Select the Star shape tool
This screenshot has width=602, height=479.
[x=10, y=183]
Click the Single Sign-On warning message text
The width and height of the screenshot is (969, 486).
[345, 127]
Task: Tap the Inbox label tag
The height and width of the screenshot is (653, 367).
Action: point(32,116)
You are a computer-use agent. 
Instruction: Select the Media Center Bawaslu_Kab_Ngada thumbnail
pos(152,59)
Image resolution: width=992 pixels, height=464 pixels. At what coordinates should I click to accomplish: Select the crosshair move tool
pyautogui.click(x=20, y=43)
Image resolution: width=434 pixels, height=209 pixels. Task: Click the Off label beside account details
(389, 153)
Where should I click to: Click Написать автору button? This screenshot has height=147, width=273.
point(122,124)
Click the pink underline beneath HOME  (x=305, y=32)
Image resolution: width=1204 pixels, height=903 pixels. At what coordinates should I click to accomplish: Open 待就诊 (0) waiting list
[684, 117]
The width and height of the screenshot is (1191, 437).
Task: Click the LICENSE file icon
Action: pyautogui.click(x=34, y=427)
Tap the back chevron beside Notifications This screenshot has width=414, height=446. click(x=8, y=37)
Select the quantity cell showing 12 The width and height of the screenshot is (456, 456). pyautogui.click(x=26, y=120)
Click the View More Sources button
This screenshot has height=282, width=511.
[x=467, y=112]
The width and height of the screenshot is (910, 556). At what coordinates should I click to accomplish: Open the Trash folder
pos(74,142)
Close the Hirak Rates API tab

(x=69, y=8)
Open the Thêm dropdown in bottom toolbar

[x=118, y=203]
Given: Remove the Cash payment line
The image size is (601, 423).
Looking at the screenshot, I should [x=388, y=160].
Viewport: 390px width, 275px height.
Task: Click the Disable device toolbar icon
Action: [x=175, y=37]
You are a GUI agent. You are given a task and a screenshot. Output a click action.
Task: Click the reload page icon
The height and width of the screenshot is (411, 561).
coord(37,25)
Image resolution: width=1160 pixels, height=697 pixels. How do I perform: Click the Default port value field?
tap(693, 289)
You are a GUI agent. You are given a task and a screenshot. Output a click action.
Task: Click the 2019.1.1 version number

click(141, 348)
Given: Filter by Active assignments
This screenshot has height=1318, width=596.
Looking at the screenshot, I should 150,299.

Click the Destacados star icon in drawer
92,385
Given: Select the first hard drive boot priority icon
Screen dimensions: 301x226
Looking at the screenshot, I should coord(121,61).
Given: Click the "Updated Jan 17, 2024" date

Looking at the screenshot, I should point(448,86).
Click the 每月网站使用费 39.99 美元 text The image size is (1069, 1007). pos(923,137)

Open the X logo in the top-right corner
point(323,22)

────────

_Directions_
Output the listing exactly.

_Answer for this exercise_
Select the Star shape tool
This screenshot has width=602, height=479.
[x=10, y=183]
Click the Single Sign-On warning message text
The width and height of the screenshot is (969, 486).
[345, 127]
Task: Tap the Inbox label tag
The height and width of the screenshot is (653, 367).
Action: point(32,116)
You are a computer-use agent. 
Instruction: Select the Media Center Bawaslu_Kab_Ngada thumbnail
pos(152,59)
Image resolution: width=992 pixels, height=464 pixels. At what coordinates should I click to accomplish: Select the crosshair move tool
pyautogui.click(x=20, y=43)
Image resolution: width=434 pixels, height=209 pixels. Task: Click the Off label beside account details
(389, 153)
Where should I click to: Click Написать автору button? This screenshot has height=147, width=273.
point(122,124)
Click the pink underline beneath HOME  (x=305, y=32)
Image resolution: width=1204 pixels, height=903 pixels. At what coordinates should I click to accomplish: Open 待就诊 (0) waiting list
[684, 117]
The width and height of the screenshot is (1191, 437).
Task: Click the LICENSE file icon
Action: pyautogui.click(x=34, y=427)
Tap the back chevron beside Notifications This screenshot has width=414, height=446. click(x=8, y=37)
Select the quantity cell showing 12 The width and height of the screenshot is (456, 456). pyautogui.click(x=26, y=120)
Click the View More Sources button
This screenshot has height=282, width=511.
[x=467, y=112]
The width and height of the screenshot is (910, 556). At what coordinates should I click to accomplish: Open the Trash folder
pos(74,142)
Close the Hirak Rates API tab

(x=69, y=8)
Open the Thêm dropdown in bottom toolbar

[x=118, y=203]
Given: Remove the Cash payment line
The image size is (601, 423).
Looking at the screenshot, I should [x=388, y=160].
Viewport: 390px width, 275px height.
Task: Click the Disable device toolbar icon
Action: [x=175, y=37]
You are a GUI agent. You are given a task and a screenshot. Output a click action.
Task: Click the reload page icon
The height and width of the screenshot is (411, 561).
coord(37,25)
Image resolution: width=1160 pixels, height=697 pixels. How do I perform: Click the Default port value field?
tap(693, 289)
You are a GUI agent. You are given a task and a screenshot. Output a click action.
Task: Click the 2019.1.1 version number

click(141, 348)
Given: Filter by Active assignments
This screenshot has height=1318, width=596.
Looking at the screenshot, I should 150,299.

Click the Destacados star icon in drawer
92,385
Given: Select the first hard drive boot priority icon
Screen dimensions: 301x226
Looking at the screenshot, I should coord(121,61).
Given: Click the "Updated Jan 17, 2024" date

Looking at the screenshot, I should point(448,86).
Click the 每月网站使用费 39.99 美元 text The image size is (1069, 1007). pos(923,137)

Open the X logo in the top-right corner
point(323,22)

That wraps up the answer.